▶ What is needed: Take every line containing "Horizontal" from the material and copy it.

[Start of section]

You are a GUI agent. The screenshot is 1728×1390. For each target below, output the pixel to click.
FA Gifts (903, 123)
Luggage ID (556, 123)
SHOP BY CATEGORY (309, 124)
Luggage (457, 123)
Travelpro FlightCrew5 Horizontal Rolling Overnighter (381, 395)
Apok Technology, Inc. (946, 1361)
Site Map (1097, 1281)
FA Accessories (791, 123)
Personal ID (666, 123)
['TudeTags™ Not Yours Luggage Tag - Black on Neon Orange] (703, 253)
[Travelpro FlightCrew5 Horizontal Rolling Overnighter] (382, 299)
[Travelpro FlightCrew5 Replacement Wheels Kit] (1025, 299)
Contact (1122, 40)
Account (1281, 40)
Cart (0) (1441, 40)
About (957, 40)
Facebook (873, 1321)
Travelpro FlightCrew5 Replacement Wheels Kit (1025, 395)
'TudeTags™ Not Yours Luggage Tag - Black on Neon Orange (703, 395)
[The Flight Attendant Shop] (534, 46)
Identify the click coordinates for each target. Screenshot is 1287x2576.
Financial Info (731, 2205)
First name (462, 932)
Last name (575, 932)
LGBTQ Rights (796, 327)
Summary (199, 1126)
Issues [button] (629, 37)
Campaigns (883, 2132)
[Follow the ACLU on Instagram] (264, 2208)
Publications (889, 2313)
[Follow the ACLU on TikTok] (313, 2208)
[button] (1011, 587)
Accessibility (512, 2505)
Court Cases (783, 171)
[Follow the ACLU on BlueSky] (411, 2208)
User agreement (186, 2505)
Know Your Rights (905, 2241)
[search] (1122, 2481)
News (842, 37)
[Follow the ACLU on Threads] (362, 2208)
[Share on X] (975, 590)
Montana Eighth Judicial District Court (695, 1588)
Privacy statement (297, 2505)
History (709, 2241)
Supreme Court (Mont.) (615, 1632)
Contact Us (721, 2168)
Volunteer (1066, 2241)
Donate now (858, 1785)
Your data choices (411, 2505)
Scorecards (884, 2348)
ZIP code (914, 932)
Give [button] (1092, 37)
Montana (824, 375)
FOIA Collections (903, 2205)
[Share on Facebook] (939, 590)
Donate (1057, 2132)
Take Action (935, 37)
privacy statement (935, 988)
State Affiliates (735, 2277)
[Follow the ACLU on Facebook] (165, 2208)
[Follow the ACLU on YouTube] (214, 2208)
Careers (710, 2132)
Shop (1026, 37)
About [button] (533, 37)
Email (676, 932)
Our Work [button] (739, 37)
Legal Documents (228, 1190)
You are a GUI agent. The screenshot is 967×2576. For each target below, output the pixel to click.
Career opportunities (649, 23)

[End of section]

▶ Finished task:
Travelpro FlightCrew5 Horizontal Rolling Overnighter (381, 395)
[Travelpro FlightCrew5 Horizontal Rolling Overnighter] (382, 299)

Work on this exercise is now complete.